Planning out the steps that you will need to take to reach your goal and creating a time frame to take those steps will help you structure your exercise effectively and provide a purpose for completing each session.

3.Plan for challenges

We can make a goal and plan things to a tee but it’s likely that everything won’t run completely smoothly all year round. So, it’s important to think about what might go wrong before it happens!

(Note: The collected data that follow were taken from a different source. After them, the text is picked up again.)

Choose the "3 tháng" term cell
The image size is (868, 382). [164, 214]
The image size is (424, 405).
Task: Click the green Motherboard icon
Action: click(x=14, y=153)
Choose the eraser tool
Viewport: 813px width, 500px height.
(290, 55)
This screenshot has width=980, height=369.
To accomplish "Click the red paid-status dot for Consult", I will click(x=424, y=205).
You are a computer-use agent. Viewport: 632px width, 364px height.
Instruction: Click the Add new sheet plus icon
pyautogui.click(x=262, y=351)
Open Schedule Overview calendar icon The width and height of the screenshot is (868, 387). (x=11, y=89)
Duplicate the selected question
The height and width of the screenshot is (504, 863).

If you know something that might stop you exercising, create a plan of action.

For example, if you planned to do a bike ride outside but you wake up and it’s pouring with rain, what will you do? If you struggle to get to sleep and don’t want to get up to go to the gym before work the next day, what will you do? If you get stuck in 5pm rush-hour traffic and miss the start of your exercise class, what will you do?

Of course it is not possible to plan for every potential or possible scenario, however, if you think logically I’m sure you can come up with some common problems that you face and that may on occasions stop you from completing the exercise that you intend to do.

So, in a nutshell, to keep yourself motivated, think about what you want, how you are going to get that and what might stop you getting there! Don’t forget to enjoy it along the way!